## BEGIN Source text
Without giving effect to any equipment we may acquire pursuant to any future acquisitions, we currently plan to make approximately $60 million to $85 million in capital expenditures during 2016, including (1) approximately $30 million to $50 million on growth capital expenditures and (2) approximately $30 million to $35 million on equipment maintenance capital expenditures. Archrock manages its and our respective fleets as one pool of compression equipment from which we can each readily fulfill our respective customers’ service needs. When we or Archrock are advised of a contract operations services opportunity, Archrock reviews both our and its fleet for an available and appropriate compressor unit. The majority of the idle compression equipment required for servicing these contract operations services has been and is currently held by Archrock. The owner of the equipment being transferred is required to pay the costs associated with making the idle equipment suitable for the proposed customer and then has generally leased the equipment to the recipient of the equipment or exchanged the equipment for other equipment of the recipient. Because Archrock has owned the majority of such equipment, Archrock has generally had to bear a larger portion of the maintenance capital expenditures associated with making transferred equipment ready for service. For equipment that is then leased, the maintenance capital cost is a component of the lease rate that is paid under the lease. If we acquire more compression equipment, we expect that more of our equipment will be available to satisfy our or Archrock’s customer requirements. As a result, we expect that our maintenance capital expenditures will continue to increase and that our lease expense will decrease.

In addition, our capital requirements include funding distributions to our unitholders, which we anticipate will be funded through cash provided by operating activities and borrowings under our senior secured credit facility. Given our objective of long-term growth through acquisitions, growth capital expenditure projects and other internal growth projects, we anticipate that over time we will continue to invest capital to grow and acquire assets. We expect to actively consider a variety of assets for potential acquisitions and growth projects. We expect to fund these future capital expenditures with borrowings under our senior secured credit facility and the issuance of additional debt and equity securities, as appropriate, given market conditions. The timing of future capital expenditures will be based on the economic environment, including the availability of debt and equity capital. We expect that we will be able to generate cash or borrow adequate amounts of cash under our senior secured credit facility to meet our liquidity needs through December 31, 2016; however, to the extent we are not able to satisfy our liquidity needs with cash from operations or borrowings under the senior secured credit facility, we may seek additional external financing.

Our Ability to Grow Depends on Our Ability to Access External Growth Capital.  We expect that we will rely primarily upon external financing sources, including our senior secured credit facility and the issuance of debt and equity securities, rather than cash reserves established by our general partner, to fund our acquisitions and growth capital expenditures. Our ability to access the capital markets may be restricted at a time when we would like, or need, to do so, which could have an impact on our ability to grow.
## END Source text
## BEGIN Data shown
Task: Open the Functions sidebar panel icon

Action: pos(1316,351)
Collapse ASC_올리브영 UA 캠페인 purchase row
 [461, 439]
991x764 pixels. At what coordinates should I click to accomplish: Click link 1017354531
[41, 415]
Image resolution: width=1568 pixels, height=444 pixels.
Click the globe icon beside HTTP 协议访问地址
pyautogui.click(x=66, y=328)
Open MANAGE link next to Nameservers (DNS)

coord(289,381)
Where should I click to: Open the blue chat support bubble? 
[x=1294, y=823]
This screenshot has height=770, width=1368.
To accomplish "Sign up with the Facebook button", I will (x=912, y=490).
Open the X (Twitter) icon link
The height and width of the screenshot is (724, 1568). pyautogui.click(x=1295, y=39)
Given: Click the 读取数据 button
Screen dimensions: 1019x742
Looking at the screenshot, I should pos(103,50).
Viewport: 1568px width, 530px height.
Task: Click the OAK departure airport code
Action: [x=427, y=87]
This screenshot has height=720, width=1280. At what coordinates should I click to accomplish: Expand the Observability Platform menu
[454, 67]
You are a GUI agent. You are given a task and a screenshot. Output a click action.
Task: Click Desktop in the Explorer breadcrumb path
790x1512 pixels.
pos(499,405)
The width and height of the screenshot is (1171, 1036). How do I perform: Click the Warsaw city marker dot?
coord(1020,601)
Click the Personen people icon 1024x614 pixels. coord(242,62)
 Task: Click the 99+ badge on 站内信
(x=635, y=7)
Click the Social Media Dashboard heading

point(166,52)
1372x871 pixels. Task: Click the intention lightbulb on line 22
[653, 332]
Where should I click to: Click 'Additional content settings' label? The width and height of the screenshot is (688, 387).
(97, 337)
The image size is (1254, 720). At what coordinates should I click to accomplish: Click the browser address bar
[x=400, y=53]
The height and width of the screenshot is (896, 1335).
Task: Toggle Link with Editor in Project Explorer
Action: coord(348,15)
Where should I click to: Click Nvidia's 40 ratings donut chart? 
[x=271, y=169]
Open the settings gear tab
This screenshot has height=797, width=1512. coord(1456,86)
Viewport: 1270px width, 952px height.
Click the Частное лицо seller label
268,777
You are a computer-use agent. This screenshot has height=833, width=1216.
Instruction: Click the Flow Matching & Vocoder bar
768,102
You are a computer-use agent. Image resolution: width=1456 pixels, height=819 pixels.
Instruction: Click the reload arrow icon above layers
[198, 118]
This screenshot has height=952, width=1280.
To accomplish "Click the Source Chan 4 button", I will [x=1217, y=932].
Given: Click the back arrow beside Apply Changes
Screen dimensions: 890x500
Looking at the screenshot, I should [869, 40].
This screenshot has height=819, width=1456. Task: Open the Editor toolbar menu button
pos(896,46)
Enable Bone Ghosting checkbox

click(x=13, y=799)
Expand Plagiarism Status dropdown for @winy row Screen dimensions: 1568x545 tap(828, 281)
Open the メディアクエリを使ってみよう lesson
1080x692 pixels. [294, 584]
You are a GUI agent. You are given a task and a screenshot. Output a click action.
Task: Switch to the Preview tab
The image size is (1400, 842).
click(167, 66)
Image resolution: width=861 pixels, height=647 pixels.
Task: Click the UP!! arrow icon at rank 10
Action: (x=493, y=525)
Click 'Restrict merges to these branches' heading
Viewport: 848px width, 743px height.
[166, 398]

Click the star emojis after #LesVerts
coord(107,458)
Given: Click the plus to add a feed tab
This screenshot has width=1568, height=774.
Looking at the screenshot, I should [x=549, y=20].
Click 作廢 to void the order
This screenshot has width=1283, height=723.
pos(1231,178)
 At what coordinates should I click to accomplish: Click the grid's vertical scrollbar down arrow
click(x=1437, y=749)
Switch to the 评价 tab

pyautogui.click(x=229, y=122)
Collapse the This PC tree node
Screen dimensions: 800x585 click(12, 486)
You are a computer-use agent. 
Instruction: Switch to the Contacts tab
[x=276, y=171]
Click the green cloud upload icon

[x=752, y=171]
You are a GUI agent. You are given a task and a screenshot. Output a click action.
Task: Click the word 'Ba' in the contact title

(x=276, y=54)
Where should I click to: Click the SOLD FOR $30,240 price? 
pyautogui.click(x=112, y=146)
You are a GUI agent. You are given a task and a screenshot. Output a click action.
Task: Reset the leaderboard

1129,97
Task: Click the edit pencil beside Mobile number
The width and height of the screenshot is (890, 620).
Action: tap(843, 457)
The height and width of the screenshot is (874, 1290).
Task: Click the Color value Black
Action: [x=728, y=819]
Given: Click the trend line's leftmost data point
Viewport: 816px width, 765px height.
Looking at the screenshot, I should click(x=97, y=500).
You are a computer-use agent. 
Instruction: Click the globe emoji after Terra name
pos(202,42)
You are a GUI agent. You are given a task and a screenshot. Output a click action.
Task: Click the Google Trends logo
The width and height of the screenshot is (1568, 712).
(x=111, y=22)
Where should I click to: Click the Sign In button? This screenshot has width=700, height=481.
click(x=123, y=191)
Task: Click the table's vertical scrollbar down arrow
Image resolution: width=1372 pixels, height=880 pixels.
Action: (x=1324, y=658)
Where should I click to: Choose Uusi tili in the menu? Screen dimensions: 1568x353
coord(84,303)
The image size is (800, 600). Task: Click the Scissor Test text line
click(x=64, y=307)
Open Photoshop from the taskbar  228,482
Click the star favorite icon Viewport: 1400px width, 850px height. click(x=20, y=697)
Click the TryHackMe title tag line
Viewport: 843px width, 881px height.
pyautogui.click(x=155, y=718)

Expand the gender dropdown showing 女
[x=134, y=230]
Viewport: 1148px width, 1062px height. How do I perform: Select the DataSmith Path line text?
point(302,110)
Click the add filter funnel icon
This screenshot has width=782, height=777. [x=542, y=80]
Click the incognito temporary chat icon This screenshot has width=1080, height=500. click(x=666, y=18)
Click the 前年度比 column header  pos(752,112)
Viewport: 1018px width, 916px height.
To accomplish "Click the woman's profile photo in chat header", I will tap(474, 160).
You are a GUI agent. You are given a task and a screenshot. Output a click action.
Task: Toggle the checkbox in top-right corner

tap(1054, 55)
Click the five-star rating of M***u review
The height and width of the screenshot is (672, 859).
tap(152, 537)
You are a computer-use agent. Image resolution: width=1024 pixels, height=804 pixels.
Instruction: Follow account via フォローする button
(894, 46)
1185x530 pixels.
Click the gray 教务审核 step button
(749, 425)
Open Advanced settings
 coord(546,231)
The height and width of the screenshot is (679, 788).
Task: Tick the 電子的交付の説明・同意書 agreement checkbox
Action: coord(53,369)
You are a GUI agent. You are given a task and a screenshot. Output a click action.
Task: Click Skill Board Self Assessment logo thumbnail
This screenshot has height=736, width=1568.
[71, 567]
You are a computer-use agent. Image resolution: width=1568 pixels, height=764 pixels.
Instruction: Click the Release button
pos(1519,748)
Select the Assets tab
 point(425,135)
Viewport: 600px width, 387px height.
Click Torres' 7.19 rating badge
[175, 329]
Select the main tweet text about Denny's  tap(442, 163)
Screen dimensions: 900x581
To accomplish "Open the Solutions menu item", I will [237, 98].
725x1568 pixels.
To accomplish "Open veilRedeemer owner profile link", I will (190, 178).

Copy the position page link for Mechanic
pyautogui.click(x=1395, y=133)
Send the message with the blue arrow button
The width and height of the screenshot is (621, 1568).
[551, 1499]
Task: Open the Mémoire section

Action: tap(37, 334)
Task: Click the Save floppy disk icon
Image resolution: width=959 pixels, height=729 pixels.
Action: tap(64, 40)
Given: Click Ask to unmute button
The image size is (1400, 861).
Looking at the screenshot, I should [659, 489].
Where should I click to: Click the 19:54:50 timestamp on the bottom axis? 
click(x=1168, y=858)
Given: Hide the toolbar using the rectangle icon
## END Data shown
- Your tasks
a: Pull out every line of the records that contains the string "beside", matching case exactly.
b: Carry on the passage about capital expenditures and external financing from the point where it stops.

- Responses per task
a:
Click the globe icon beside HTTP 协议访问地址
Given: Click the back arrow beside Apply Changes
Task: Click the edit pencil beside Mobile number

b:
We intend to distribute all of our available cash to our unitholders. Available cash is reduced by cash reserves established by our general partner to provide for the proper conduct of our business, including future capital expenditures. To the extent we are unable to finance growth externally and we are unwilling to establish cash reserves to fund future acquisitions, our cash distribution policy will significantly impair our ability to grow. Because we distribute all of our available cash, we may not grow as quickly as businesses that reinvest their available cash to expand ongoing operations. To the extent we issue additional units in connection with any acquisitions or growth capital expenditures, the payment of distributions on those additional units may increase the risk that we will be unable to maintain our per unit distribution level, which in turn may impact the available cash that we have to distribute for each unit. There are no limitations in our partnership agreement or in the terms of our senior secured credit facility on our ability to issue additional units, including units ranking senior to our common units.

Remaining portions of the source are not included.